Our study has several limitations. First, by interviewing only individual quality officers within each hospital, it is possible that our findings were not representative of the perspectives of other individuals within their hospitals or the hospital as a whole; indeed, to the extent that quality officers “buy in” to quality measurement and reporting, their perspectives on SEP-1 may skew more positive than other hospital staff. Our respondents represented individuals from a range of positions within the quality infrastructure, whereas “hospital quality leaders” are often chief executive officers, chief medical officers, or vice presidents for quality.30 However, by virtue of our purposive sampling approach, we included respondents from a broad range of hospitals and found similar themes across these respondents, supporting the internal validity of our findings.
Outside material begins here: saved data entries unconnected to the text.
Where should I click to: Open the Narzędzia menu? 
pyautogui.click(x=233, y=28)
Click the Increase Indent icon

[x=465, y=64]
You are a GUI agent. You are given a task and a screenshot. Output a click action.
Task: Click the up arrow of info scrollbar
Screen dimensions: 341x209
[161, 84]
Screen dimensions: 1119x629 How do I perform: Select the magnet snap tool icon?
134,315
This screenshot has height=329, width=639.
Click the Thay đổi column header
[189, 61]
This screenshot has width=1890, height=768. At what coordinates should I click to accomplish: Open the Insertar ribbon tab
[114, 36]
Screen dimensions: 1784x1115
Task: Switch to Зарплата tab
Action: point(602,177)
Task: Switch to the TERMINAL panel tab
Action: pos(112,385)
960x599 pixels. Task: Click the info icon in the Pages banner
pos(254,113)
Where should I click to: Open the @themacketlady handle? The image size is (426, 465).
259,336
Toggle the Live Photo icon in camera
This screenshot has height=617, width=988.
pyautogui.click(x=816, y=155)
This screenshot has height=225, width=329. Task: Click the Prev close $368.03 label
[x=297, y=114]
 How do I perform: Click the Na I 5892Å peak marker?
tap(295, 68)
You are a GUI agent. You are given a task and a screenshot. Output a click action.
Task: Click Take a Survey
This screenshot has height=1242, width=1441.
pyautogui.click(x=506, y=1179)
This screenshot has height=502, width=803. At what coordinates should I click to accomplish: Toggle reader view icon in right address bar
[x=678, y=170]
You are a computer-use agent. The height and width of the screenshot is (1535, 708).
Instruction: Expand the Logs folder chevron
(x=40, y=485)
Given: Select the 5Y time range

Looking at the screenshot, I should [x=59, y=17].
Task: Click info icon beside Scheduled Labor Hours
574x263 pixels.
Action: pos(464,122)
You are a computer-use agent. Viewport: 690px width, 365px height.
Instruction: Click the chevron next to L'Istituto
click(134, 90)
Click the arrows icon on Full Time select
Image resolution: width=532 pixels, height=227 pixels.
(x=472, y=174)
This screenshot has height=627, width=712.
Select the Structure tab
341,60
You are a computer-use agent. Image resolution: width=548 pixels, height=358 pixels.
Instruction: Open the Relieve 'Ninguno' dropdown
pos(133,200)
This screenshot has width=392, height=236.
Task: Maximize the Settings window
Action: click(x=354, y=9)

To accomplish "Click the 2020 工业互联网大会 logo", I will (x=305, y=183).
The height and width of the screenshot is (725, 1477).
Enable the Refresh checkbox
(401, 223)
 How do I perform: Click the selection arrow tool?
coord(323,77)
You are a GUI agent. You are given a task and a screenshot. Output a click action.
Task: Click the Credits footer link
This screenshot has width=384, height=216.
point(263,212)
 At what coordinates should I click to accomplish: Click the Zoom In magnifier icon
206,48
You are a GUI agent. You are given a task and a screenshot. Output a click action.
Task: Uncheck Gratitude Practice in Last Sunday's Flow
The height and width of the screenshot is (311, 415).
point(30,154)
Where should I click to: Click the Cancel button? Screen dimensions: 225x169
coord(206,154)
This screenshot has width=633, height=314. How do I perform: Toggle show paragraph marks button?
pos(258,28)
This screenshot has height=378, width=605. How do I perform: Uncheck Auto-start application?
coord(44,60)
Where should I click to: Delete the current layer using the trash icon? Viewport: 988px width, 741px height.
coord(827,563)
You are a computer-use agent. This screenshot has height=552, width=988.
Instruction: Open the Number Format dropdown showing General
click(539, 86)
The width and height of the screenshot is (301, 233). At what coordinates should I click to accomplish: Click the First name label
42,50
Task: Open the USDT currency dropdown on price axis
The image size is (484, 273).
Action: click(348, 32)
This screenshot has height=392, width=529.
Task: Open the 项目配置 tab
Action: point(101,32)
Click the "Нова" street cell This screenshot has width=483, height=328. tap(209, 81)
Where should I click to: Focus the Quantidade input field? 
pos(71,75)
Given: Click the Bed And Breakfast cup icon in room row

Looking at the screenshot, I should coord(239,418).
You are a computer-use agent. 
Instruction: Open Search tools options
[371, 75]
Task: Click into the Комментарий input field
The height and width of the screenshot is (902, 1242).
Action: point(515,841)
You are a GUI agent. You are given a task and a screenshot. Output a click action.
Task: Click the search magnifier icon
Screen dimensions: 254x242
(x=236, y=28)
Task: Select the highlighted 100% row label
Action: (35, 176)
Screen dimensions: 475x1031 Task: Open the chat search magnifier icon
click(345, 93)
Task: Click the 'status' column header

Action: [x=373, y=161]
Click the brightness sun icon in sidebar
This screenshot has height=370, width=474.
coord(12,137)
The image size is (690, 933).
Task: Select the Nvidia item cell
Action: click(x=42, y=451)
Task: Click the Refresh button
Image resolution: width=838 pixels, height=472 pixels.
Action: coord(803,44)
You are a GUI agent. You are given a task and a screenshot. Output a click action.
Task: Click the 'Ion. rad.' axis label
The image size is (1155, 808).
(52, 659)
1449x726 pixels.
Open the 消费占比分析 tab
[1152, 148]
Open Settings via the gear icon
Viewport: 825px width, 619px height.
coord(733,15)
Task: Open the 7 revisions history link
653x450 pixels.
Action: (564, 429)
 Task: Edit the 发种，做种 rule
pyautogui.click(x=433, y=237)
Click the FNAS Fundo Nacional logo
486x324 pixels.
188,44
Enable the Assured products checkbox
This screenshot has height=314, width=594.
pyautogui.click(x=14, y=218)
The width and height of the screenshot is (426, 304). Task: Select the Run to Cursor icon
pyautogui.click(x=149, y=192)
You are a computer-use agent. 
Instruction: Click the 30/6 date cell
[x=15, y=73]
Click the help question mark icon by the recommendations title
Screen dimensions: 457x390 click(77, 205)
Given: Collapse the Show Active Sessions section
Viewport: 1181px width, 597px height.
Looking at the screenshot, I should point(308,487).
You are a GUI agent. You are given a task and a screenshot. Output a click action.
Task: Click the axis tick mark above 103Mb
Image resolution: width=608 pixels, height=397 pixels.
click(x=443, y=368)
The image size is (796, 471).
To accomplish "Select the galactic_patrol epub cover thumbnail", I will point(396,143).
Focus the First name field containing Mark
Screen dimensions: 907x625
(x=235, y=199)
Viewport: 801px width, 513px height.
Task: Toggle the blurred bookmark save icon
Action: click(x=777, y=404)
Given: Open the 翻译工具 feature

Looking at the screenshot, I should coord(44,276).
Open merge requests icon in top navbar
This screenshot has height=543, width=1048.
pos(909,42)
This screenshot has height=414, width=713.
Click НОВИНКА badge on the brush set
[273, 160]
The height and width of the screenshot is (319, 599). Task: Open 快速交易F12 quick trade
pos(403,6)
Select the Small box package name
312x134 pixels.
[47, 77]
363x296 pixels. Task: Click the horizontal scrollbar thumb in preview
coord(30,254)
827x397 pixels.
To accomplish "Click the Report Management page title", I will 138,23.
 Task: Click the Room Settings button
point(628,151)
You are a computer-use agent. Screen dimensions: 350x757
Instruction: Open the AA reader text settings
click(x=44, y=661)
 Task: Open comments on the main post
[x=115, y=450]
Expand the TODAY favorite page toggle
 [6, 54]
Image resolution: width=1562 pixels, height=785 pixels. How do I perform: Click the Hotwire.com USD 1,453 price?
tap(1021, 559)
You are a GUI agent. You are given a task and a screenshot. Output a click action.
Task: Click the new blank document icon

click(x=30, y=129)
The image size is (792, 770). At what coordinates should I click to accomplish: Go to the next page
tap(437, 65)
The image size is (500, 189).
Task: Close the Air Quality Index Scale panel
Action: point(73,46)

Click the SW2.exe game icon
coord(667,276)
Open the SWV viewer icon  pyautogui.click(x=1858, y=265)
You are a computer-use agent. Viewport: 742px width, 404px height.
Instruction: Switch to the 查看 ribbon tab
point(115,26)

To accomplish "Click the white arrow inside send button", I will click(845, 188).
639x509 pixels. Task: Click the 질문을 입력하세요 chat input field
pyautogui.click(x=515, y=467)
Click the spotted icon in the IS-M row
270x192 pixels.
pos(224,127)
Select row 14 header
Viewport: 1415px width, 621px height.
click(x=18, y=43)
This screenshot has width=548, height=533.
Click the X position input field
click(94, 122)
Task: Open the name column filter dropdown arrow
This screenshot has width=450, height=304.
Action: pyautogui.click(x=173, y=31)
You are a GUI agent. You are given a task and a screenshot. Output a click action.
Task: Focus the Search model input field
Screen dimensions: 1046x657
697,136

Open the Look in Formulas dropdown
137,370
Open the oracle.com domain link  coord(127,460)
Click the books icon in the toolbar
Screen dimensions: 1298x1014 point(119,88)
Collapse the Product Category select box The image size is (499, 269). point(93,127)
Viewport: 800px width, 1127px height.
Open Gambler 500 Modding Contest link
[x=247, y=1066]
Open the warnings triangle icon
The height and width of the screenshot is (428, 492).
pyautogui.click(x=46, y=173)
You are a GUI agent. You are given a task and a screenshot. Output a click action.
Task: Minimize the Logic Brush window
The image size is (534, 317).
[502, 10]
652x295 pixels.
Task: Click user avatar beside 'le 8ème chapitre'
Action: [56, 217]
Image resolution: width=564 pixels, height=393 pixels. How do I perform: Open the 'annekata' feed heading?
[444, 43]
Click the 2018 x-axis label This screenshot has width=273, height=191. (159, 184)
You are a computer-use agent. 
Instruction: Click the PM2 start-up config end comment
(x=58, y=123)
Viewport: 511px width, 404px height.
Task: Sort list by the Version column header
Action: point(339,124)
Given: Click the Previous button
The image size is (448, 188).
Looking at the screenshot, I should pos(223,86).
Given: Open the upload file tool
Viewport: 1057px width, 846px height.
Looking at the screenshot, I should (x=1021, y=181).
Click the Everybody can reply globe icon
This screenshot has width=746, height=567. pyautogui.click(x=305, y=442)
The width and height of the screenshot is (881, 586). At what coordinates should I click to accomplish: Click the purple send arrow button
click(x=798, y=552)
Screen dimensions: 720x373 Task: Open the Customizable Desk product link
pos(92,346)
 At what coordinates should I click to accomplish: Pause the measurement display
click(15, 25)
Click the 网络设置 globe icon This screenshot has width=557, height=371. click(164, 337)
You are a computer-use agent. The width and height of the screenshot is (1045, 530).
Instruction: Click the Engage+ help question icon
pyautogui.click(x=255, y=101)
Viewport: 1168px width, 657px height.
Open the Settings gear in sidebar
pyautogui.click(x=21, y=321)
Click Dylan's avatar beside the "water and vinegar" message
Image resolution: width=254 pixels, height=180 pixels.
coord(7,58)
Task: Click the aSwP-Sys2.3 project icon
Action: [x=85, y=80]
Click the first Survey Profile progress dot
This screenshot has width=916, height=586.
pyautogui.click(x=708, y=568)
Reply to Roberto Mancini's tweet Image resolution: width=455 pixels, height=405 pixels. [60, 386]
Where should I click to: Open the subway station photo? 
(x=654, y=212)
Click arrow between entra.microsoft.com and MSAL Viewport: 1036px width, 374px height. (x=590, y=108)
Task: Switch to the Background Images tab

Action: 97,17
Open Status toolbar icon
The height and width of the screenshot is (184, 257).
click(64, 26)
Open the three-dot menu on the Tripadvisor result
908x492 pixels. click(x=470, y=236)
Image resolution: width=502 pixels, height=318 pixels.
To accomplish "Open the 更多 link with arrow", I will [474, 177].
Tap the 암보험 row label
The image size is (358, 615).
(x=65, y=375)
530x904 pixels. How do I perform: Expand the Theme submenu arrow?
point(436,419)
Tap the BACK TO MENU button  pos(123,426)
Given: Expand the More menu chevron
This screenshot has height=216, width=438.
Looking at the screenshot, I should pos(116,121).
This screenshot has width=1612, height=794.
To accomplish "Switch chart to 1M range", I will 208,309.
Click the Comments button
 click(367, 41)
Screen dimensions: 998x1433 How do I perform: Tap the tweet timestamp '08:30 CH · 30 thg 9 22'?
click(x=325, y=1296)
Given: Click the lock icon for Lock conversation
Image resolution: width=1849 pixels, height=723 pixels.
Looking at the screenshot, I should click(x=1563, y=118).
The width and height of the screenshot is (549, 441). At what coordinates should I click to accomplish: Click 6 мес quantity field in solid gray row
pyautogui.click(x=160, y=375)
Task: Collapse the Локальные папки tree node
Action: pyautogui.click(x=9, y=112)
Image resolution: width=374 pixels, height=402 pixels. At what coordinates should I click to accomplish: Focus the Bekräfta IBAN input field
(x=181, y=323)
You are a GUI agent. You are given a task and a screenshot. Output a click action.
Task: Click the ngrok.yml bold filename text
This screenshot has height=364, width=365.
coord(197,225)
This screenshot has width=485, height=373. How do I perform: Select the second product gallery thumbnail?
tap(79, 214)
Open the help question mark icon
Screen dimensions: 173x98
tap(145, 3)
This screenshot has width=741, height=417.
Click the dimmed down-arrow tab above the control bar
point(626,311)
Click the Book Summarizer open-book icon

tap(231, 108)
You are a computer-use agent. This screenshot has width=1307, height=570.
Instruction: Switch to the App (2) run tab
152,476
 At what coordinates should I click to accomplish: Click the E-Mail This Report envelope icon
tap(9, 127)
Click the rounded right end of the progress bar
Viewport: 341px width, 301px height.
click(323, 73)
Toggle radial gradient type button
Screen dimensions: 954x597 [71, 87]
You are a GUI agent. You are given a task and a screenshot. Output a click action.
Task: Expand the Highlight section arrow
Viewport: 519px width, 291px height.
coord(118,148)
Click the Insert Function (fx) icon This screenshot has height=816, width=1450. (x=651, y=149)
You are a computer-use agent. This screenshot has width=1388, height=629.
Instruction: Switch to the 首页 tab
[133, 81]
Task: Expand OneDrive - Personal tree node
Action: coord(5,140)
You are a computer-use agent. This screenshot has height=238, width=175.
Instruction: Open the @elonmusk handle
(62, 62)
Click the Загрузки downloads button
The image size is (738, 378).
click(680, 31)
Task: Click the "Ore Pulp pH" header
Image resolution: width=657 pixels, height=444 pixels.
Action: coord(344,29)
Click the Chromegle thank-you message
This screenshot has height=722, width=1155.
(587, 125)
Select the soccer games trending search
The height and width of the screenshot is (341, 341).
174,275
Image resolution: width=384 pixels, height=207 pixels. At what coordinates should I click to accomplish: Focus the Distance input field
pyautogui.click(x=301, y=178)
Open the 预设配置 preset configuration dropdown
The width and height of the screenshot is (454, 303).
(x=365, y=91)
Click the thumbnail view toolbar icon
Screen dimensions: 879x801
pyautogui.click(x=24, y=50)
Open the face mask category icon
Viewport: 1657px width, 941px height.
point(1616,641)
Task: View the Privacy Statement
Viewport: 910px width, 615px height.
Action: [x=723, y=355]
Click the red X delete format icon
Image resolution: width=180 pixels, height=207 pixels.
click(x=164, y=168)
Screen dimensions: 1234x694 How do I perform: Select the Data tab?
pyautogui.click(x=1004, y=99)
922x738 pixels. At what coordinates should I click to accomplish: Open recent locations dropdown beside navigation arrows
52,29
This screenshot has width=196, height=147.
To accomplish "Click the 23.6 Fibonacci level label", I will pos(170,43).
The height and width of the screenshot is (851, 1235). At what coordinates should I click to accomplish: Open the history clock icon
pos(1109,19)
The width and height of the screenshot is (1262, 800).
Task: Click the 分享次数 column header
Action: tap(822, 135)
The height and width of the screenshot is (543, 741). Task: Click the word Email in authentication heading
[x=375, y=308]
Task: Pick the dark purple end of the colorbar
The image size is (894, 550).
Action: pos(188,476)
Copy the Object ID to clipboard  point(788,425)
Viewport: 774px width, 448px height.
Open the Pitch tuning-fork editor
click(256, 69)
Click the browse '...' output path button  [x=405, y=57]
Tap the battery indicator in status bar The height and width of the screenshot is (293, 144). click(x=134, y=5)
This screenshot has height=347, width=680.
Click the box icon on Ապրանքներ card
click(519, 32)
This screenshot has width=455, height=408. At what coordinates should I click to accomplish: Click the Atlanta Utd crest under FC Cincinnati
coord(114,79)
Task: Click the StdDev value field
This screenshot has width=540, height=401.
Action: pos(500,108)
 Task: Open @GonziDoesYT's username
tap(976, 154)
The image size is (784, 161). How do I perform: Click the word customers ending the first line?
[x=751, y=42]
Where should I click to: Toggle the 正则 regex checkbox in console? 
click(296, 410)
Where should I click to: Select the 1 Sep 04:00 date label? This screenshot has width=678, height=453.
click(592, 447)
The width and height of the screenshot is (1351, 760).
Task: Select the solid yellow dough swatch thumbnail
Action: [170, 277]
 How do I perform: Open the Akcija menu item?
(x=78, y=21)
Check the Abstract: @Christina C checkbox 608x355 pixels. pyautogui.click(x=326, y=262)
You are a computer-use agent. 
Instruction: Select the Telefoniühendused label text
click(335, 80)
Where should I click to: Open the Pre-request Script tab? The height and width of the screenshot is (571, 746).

Second, as is inherent in interview-based research, we cannot verify that respondents’ reports of hospital responses to SEP-1 match the actual changes implemented “on the ground.” We are reassured, however, by the fact that many of the perspectives and quality-improvement changes that respondents described align with the opinions and suggestions of academic quality experts, which are informed by clinical experience.6-8 Third, while respondents believe that hospital responses to SEP-1 are contributing to improvements in treatment and outcomes, we do not yet have robust objective data to support this opinion or to evaluate the association between quality officers’ perspectives and hospital performance. A quantitative evaluation of the clinical impact of SEP-1, as well as the relationship between hospital performance and quality officers’ perspectives on the measure, are important areas for future research.
CONCLUSIONS
In a qualitative study of hospital responses to Medicare’s SEP-1 program, we found that hospitals are implementing changes across a variety of domains and in ways that consistently require dedicated resources. Giving hospitals the flexibility to focus on treatment processes with the most direct impact on patient-centered outcomes might enhance the program’s effectiveness. Future work should quantify the program’s impact and develop novel approaches to data abstraction and quality improvement.
Disclosure
Aside from federal funding, the authors have no conflicts of interest to disclose. The authors received funding from the National Institutes of Health (IJB, F32HL132461) (JMK, K24HL133444). This work was submitted as an abstract to the 2017 American Thoracic Society International Conference, May 2017.